What the task requires: Return each line of the entries that mentions the word "background".

Records provided:

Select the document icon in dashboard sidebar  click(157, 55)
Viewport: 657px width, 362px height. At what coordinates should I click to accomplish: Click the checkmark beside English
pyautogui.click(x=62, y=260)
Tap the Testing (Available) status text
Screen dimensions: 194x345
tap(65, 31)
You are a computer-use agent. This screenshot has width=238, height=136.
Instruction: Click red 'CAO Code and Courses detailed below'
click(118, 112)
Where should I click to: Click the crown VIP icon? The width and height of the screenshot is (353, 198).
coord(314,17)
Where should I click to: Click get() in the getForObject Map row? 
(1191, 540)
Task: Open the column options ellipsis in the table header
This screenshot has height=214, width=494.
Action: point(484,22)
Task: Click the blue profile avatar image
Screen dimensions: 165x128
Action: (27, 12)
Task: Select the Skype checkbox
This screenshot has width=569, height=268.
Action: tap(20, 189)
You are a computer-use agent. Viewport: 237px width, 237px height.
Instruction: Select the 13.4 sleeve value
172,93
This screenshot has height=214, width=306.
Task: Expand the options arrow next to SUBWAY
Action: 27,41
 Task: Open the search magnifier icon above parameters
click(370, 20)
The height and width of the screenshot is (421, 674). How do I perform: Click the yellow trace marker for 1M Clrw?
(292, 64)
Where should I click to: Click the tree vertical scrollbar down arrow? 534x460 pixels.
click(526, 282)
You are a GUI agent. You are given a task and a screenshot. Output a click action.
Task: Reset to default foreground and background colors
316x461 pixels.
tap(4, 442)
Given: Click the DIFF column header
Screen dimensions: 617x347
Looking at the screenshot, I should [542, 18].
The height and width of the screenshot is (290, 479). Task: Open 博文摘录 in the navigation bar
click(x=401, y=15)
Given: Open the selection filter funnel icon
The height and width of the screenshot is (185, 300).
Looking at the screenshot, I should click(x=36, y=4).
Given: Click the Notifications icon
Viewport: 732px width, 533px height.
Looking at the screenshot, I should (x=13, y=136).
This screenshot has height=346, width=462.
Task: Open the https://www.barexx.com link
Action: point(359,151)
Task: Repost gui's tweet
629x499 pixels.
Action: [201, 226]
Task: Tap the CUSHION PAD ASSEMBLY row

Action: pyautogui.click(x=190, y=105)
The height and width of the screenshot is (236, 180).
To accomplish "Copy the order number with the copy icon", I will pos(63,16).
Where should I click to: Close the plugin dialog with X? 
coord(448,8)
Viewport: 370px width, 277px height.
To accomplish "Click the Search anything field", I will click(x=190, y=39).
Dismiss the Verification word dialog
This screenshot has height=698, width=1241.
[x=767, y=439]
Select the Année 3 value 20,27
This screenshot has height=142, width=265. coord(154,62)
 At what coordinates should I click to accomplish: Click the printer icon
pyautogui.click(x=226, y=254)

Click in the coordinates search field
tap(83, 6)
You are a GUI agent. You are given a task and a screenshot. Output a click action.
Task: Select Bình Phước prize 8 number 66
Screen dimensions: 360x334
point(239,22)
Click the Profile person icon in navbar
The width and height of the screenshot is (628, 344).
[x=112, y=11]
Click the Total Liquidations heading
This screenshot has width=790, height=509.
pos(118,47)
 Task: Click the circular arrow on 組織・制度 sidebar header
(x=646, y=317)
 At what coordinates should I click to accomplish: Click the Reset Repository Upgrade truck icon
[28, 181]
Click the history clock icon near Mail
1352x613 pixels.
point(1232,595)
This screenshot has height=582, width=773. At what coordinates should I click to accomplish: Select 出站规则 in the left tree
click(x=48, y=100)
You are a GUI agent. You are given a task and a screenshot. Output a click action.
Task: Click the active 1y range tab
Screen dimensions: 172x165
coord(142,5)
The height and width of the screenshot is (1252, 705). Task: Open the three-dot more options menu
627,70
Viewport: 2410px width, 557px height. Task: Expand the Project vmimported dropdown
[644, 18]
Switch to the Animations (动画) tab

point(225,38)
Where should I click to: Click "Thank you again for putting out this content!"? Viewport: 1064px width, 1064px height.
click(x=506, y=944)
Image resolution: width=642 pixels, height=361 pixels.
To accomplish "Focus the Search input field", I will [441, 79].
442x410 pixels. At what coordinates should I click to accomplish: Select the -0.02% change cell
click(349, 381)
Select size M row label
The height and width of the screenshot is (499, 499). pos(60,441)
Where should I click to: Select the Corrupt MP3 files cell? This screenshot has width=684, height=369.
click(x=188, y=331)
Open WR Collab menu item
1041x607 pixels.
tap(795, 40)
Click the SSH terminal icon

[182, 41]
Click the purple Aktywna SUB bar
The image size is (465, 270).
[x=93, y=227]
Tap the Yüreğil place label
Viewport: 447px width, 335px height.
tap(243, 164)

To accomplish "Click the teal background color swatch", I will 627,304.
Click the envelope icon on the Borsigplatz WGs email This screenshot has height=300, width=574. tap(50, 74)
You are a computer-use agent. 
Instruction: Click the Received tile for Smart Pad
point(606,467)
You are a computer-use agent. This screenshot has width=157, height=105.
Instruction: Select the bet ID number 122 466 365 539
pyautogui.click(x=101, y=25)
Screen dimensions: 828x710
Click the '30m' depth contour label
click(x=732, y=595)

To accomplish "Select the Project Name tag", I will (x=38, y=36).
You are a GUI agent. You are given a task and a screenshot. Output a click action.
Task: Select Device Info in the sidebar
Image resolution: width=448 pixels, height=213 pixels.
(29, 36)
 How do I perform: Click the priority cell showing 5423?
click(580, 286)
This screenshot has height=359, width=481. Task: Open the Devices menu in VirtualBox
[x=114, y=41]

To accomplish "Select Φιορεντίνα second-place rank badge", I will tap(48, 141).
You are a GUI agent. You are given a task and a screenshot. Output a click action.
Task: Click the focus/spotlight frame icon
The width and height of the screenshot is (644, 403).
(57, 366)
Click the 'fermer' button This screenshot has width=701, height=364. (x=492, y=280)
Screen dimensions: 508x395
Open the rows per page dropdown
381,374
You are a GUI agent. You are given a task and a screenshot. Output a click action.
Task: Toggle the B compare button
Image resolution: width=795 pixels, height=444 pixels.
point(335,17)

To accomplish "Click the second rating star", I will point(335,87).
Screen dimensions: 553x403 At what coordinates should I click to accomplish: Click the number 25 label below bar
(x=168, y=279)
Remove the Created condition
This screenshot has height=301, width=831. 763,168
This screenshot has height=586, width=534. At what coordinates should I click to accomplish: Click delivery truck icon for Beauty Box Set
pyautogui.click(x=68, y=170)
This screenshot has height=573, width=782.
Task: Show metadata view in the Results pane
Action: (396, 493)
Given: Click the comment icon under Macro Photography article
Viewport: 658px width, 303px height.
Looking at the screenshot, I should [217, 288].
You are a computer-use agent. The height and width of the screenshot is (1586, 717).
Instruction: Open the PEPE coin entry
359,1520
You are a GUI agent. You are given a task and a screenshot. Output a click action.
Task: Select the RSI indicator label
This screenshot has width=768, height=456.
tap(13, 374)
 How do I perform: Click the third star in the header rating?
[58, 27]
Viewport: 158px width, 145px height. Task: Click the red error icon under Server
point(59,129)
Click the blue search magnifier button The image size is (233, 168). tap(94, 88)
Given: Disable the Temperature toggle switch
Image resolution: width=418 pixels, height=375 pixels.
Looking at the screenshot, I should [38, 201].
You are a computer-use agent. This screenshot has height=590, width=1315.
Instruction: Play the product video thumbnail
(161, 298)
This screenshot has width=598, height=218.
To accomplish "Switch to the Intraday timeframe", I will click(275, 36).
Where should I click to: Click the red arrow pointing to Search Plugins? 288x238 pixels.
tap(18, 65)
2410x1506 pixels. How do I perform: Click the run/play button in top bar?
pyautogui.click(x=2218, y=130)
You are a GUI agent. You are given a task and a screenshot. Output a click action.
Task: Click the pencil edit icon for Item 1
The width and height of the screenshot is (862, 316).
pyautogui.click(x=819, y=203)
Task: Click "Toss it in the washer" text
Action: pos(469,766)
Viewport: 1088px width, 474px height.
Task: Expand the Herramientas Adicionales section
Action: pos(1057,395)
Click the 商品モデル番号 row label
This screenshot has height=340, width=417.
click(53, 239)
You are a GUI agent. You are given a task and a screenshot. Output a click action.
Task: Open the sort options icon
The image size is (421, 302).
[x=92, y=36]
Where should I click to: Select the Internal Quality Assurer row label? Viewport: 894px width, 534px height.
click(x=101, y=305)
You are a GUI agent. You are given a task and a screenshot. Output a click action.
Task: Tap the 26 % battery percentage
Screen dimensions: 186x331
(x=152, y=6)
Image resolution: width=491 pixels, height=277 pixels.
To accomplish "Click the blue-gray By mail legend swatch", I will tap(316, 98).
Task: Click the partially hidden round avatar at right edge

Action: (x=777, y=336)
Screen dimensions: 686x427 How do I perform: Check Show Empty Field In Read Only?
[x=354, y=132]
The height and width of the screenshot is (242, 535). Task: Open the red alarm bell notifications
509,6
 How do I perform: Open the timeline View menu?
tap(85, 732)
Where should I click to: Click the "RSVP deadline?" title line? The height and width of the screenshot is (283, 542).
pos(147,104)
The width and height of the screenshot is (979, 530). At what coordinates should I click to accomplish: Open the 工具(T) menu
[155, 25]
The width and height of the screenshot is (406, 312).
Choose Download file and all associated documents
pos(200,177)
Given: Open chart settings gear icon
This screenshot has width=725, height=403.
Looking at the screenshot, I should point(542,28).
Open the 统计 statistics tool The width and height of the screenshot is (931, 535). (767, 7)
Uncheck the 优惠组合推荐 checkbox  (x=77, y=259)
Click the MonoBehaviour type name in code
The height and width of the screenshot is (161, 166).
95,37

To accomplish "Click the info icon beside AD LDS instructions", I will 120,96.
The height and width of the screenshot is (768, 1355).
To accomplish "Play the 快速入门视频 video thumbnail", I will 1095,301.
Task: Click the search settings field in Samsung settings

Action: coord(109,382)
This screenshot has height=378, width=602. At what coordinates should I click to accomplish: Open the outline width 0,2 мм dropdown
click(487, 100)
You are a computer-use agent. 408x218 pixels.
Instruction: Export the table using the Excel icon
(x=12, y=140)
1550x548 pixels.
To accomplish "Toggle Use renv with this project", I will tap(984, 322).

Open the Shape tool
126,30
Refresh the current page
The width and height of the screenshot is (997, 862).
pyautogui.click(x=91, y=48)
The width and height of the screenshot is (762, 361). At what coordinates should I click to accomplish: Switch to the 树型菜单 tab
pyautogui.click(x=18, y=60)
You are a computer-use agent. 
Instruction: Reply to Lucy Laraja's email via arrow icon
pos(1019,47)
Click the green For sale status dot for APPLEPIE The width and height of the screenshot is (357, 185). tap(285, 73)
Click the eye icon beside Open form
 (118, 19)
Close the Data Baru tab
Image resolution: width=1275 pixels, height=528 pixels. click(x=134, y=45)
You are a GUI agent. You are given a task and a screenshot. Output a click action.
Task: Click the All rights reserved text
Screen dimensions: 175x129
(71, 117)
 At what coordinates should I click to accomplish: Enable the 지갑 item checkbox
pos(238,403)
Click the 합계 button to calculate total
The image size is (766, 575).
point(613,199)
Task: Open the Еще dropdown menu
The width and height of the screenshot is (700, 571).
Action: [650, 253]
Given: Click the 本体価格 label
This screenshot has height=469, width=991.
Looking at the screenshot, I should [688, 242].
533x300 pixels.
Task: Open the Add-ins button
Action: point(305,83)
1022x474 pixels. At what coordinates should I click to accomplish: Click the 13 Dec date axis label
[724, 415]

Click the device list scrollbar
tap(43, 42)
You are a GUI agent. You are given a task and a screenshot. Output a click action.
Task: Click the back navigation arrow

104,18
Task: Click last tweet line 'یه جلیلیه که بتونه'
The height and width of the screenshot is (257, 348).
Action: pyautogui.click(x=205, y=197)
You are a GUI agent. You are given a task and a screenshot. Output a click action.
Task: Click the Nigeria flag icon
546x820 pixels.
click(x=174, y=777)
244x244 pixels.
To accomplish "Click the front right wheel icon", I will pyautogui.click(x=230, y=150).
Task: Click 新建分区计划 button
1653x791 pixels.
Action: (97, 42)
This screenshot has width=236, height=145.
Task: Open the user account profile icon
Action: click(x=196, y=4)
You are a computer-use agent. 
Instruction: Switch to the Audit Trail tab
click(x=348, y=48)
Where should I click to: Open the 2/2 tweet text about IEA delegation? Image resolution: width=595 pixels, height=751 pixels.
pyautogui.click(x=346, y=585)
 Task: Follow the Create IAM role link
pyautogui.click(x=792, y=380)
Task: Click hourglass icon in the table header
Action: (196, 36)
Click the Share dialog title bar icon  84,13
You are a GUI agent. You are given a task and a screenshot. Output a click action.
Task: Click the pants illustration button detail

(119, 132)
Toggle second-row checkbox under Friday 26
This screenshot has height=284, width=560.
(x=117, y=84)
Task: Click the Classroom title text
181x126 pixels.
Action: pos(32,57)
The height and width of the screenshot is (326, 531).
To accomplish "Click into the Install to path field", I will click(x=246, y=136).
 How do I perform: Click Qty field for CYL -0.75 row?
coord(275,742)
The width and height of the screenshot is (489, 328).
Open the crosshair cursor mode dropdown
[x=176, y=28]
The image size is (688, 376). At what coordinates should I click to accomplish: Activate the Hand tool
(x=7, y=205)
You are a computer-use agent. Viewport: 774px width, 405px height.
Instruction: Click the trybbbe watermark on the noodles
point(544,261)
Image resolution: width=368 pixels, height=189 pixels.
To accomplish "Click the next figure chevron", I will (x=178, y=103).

Expected answer:
Task: Reset to default foreground and background colors
To accomplish "Click the teal background color swatch", I will 627,304.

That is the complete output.